DATA PROVIDED:

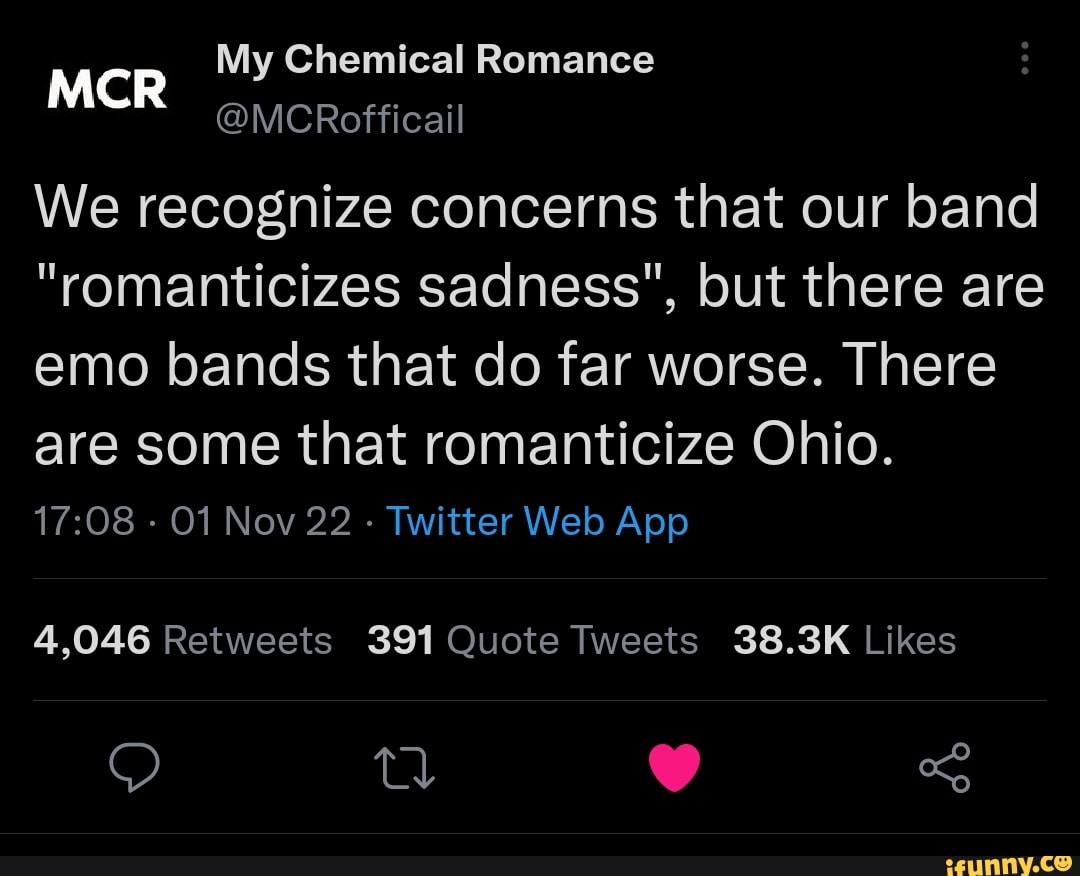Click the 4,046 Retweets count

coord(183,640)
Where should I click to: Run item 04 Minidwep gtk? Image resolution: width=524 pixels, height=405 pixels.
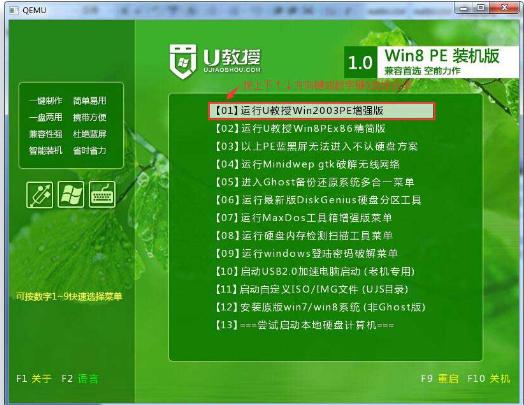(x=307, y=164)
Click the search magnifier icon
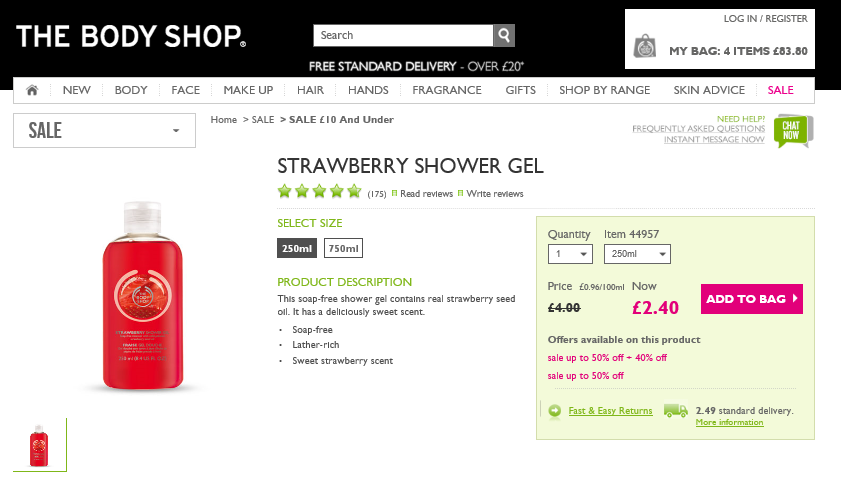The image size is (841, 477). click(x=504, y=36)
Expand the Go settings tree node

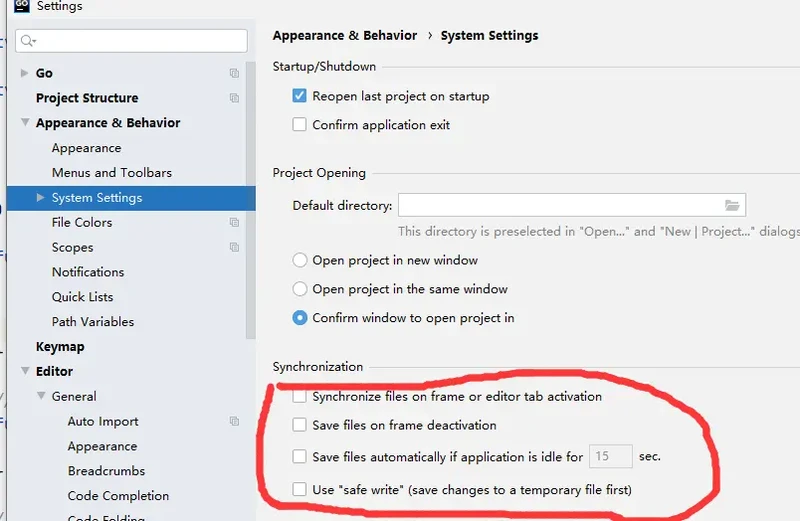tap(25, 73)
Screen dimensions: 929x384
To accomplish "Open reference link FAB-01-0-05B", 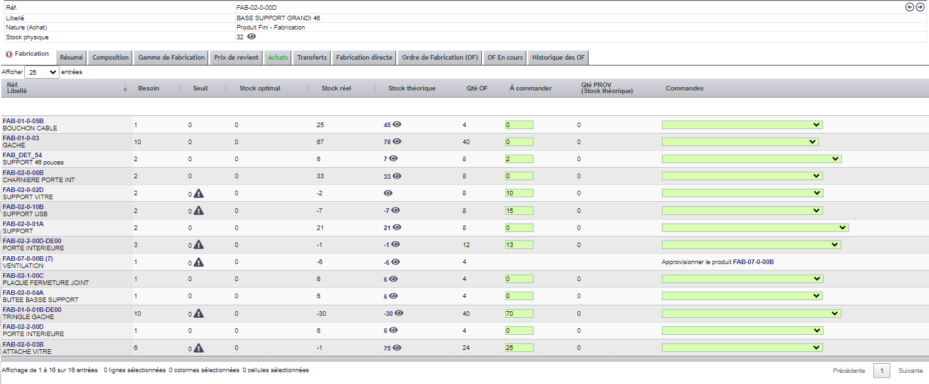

INSTRUCTIONS TO FOLLOW: Your copy should hold exactly the lines from the one that contains "Click the search magnifier icon" through the final line of the data, both ends included, and no pictures.

ANSWER FOR THE TASK:
Click the search magnifier icon
The image size is (841, 477). click(x=504, y=36)
Expand the Go settings tree node

tap(25, 73)
Screen dimensions: 929x384
To accomplish "Open reference link FAB-01-0-05B", 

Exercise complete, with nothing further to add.